:: Data to examine ::

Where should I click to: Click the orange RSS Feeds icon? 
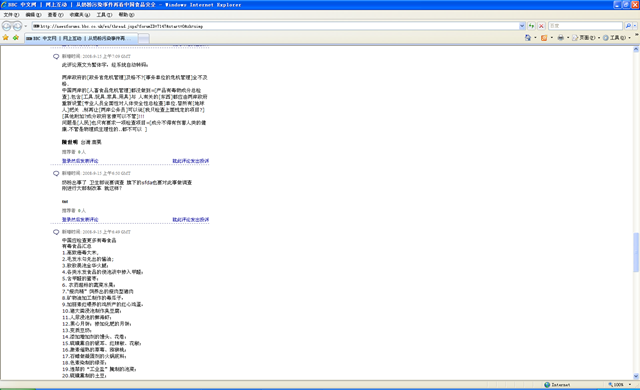[544, 38]
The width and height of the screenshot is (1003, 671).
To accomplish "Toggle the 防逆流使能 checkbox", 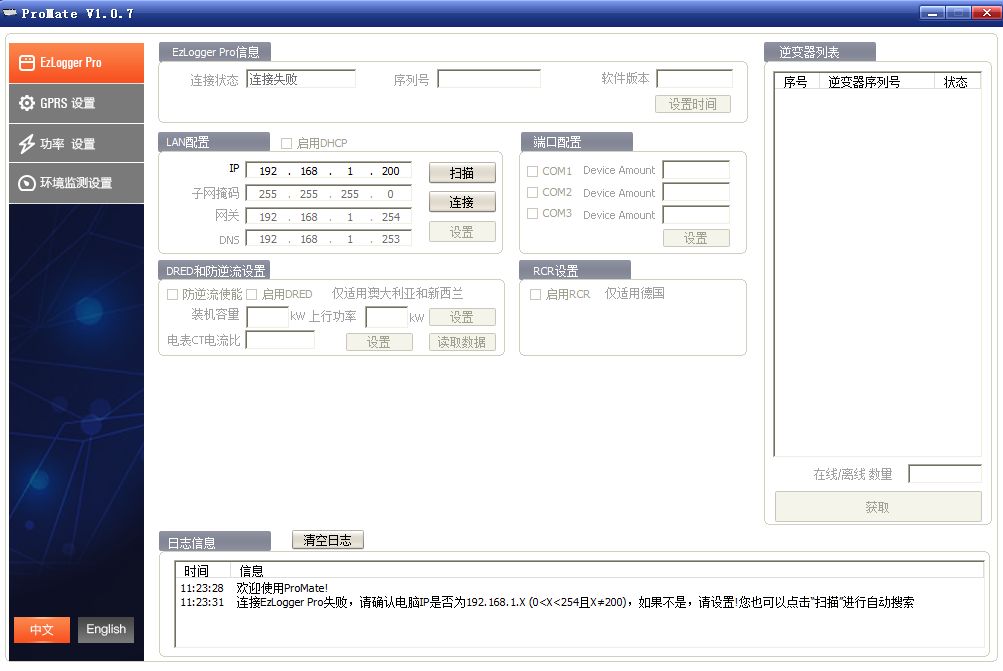I will 172,295.
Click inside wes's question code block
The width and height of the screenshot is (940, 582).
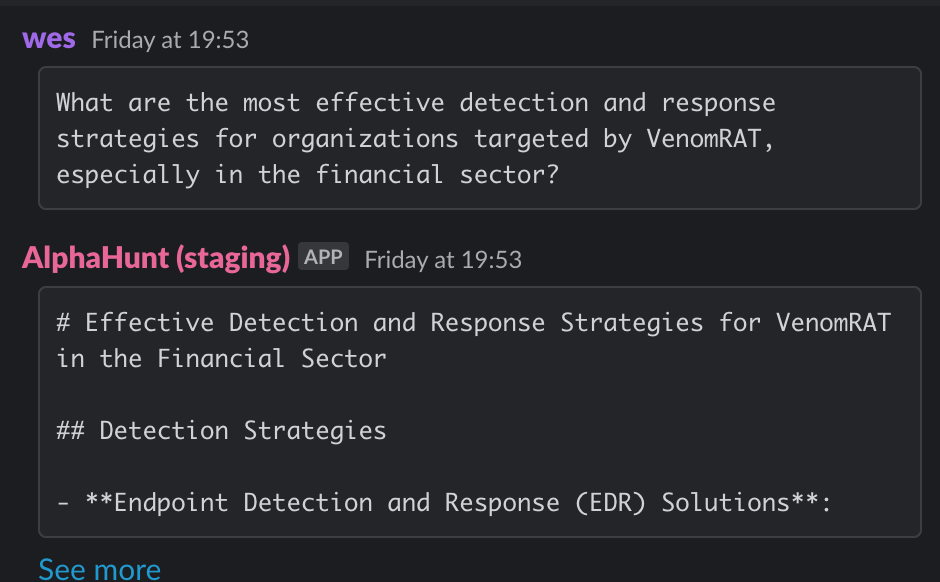[480, 138]
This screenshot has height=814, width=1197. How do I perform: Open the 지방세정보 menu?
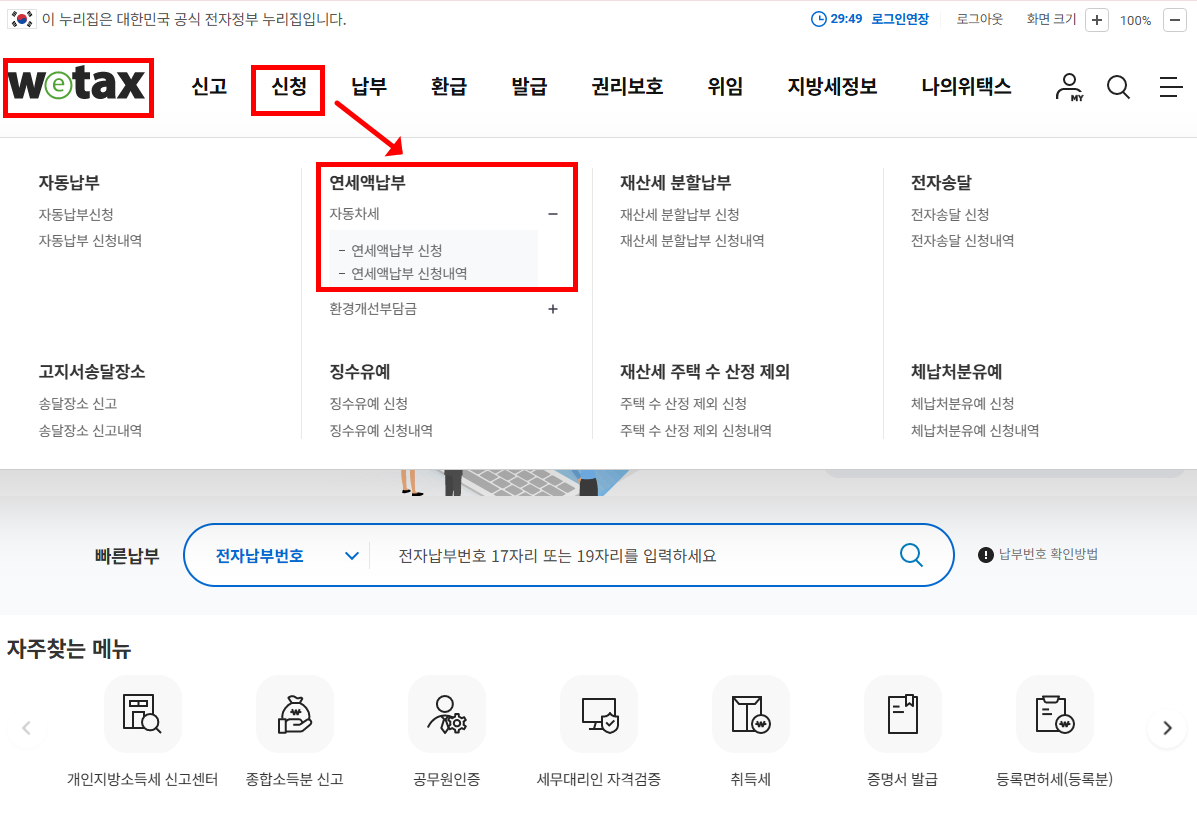pyautogui.click(x=833, y=88)
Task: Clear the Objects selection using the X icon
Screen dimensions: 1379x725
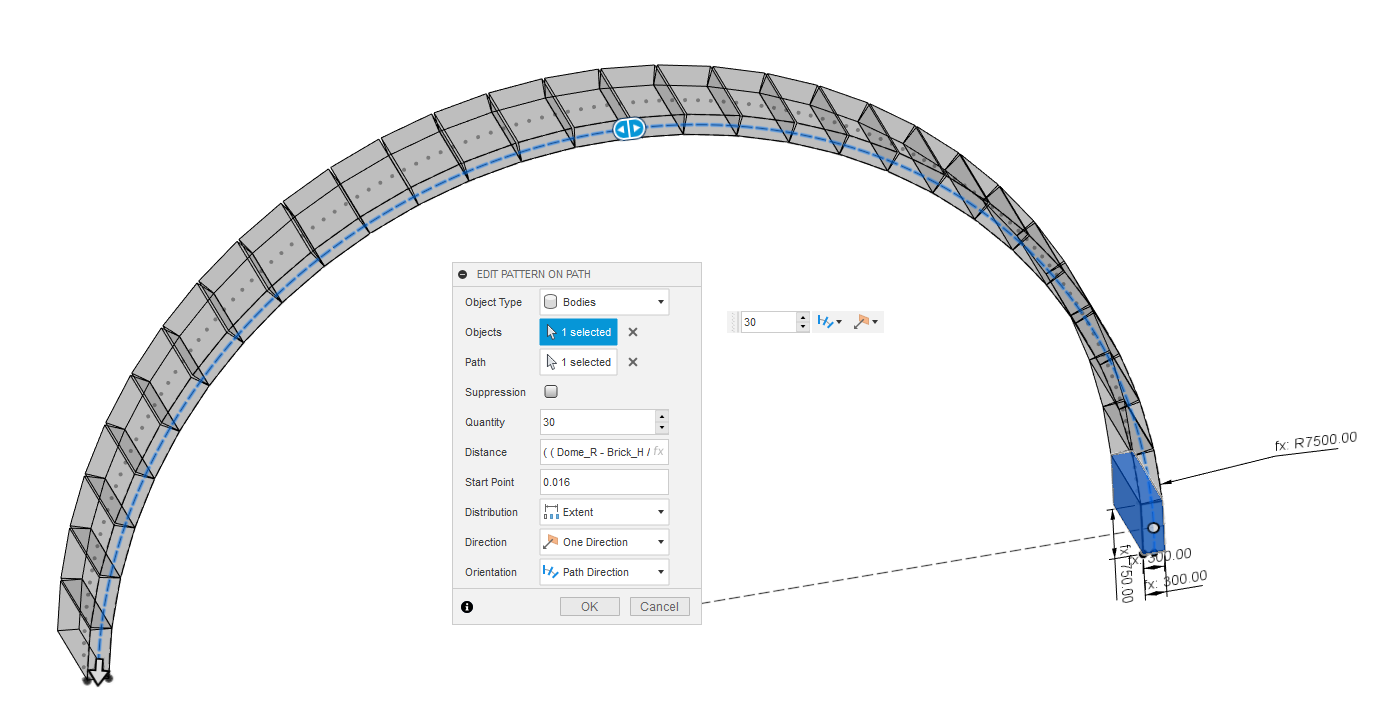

:::

Your output should consist solely of the lines from the line containing "The width and height of the screenshot is (940, 582)." through the end of the data above, copied exactly, with images removed.

The width and height of the screenshot is (940, 582).
[480, 138]
This screenshot has height=814, width=1197. How do I perform: Open the 지방세정보 menu?
pyautogui.click(x=833, y=88)
Task: Clear the Objects selection using the X icon
Screen dimensions: 1379x725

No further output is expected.